WHAT TO WORK ON:
For the string "fotografias", state how many lines of the data hold it. Give nothing besides the number.

DATA LISTING:
- Opening Delimiter -

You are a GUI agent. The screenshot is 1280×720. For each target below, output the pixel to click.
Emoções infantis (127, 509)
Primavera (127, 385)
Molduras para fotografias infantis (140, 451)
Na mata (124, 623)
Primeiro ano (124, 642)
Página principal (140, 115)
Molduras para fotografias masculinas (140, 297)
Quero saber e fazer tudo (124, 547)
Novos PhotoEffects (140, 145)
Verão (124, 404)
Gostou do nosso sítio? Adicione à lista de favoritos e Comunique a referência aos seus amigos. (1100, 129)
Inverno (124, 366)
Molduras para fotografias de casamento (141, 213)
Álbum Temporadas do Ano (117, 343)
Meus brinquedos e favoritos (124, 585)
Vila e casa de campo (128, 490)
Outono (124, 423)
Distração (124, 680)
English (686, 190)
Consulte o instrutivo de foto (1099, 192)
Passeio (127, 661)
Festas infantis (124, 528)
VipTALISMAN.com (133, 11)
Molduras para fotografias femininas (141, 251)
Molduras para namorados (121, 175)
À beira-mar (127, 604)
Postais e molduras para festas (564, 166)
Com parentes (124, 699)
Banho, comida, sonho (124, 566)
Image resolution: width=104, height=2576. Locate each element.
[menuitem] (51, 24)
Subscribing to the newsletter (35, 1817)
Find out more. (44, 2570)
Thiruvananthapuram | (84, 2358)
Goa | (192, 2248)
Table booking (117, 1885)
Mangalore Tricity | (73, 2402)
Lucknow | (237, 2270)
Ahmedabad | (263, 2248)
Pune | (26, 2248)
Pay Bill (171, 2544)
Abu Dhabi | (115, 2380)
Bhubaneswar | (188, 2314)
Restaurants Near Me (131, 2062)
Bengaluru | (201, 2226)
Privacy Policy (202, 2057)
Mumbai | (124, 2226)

- Closing Delimiter -

RESPONSE:
4